Estas conclusões do estudo do BCG merecem ser analisadas.
A inevitabilidade do talento
Algumas das expectativas mais vincadas das pessoas com talento crítico numa dada empresa são: quererem preservar e fazer respeitar os seus sistemas de valores, manter e evidenciar a sua identidade, satisfazer as suas motivações e aprofundar os seus interesses de vida. É por isso que um dos grandes desafios das empresas é o de serem capazes de se tornarem espaços de satisfação de tais expectativas, ao mesmo tempo que fortalecem os seus modelos e processos de negócio e reforçam a sua produtividade. Caso não o façam, quem perde são as empresas. E porquê? Porque os talentos têm e não abrem mão da sua própria agenda. E, como encaram o trabalho como uma forma de realização individual e de bem-estar pessoal e não um meio de ganhar dinheiro para viver, não estão dispostos a alterá-la, pelo que abandonam a empresa quando percebem que não têm essa oportunidade, deixando os gestores à beira de um ataque de nervos, porque sabem que a sustentabilidade das empresas que gerem depende mais do que nunca deste tipo de pessoas.
Lidar com o talento
Admito que uma das razões que levaram as empresas europeias a colocar no topo da sua lista de prioridades no estudo do BCG a gestão e a liderança do talento é o reconhecimento da sua inevitabilidade conjugado com a necessidade de aprenderem a trabalhar e a conviver com ele no trabalho e nas empresas, porque tal implica modelos e ferramentas diferentes dos que têm e ainda são dominantes − modelos que precisam que a gestão compreenda que é preciso substituir práticas de planeamento e controlo castradoras da manifestação do talento por sistemas e procedimentos de trabalho que otimizem o esforço e os recursos utilizados, mas que não matem a ação, a inovação e a criatividade indispensáveis à competitividade das empresas, e ferramentas que promovam uma cultura que sobreponha a autoridade ao autoritarismo e em que a necessidade de satisfação dos impulsos do ego seja substituída pela análise objetiva das situações e dos resultados obtidos, para que as decisões sejam tomadas com critério sem serem influenciadas por desejos pessoais que nada têm que ver com o trabalho e com a sua gestão.
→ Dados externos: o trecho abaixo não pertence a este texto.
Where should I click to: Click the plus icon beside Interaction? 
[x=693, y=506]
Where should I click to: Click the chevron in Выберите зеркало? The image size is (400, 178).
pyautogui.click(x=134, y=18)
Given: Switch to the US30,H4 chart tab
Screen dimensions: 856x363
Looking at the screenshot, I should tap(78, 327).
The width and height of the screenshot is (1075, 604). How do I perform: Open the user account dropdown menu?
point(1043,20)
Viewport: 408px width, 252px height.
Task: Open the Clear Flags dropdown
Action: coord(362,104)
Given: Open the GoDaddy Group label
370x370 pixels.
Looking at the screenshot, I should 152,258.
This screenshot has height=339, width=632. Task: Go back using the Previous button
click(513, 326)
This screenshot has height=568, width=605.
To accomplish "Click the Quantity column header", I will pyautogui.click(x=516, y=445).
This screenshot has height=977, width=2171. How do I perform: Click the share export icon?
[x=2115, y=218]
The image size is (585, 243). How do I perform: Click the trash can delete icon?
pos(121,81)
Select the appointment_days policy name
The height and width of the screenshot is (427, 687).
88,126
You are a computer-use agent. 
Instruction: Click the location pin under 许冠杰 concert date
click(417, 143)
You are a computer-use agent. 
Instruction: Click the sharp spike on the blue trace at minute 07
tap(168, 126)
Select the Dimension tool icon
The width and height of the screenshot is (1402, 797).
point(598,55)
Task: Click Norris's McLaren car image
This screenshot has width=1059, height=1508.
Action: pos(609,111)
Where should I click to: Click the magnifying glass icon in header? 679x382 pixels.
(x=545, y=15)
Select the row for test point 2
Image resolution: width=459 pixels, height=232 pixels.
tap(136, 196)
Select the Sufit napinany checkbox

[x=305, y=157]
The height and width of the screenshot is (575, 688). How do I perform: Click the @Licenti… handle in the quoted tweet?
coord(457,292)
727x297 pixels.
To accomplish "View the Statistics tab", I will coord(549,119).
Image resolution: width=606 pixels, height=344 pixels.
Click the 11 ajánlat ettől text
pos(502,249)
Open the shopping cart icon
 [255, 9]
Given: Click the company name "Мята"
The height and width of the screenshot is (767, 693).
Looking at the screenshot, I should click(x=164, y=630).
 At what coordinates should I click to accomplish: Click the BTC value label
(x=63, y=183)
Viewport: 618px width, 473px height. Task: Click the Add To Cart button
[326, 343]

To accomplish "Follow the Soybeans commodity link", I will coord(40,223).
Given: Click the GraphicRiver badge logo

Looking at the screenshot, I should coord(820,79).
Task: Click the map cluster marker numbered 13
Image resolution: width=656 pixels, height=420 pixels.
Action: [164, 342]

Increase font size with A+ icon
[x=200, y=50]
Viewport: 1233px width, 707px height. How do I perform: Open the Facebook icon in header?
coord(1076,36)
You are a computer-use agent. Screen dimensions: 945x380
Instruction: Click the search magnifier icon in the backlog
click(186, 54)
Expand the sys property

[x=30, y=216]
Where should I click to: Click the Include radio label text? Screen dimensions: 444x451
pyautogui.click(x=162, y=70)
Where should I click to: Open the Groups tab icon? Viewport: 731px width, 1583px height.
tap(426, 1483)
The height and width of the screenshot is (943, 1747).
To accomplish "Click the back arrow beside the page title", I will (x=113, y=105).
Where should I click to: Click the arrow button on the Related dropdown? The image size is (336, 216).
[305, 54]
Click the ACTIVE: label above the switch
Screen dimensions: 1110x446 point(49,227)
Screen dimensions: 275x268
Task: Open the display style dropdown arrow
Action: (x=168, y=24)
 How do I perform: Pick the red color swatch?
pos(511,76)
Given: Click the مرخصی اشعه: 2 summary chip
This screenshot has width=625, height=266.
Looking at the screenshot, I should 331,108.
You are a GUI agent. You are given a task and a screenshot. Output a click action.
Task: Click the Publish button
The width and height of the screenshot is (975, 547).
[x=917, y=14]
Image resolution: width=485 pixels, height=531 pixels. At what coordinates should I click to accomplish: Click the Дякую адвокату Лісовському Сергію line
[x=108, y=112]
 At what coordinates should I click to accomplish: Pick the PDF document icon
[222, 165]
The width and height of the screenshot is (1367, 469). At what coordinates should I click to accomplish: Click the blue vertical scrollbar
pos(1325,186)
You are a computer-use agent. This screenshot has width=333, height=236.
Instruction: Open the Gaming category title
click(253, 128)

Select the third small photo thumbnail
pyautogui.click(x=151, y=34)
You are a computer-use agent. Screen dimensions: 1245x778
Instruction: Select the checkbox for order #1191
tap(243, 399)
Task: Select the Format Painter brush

Criação de cultura de compromisso
Mas se o talento é incontornável, as empresas precisam de ter presente que a crescente complexidade associada aos modelos e processos de negócio requer mais especialização e, por conseguinte, mais diferenciação, mais e mais aprofundado conhecimento, mais e mais diversidade de pessoas. Terá sido esta nova realidade que colocou na agenda das empresas europeias a preocupação com a gestão do compromisso, do comportamento e da cultura. Porquê? Porque, nas empresas, quanto maior é a diferenciação, maior é a necessidade de integração. E se a tecnologia resolve as questões relacionadas com a integração ao nível dos sistemas e dos processos, ficam por resolver os imperativos de alinhamento do comportamento e da ação das pessoas, um aspeto não despiciendo, pois são elas que detêm, partilham e usam esse recurso crítico e diferenciador na criação sustentada de valor nas empresas de hoje − o conhecimento.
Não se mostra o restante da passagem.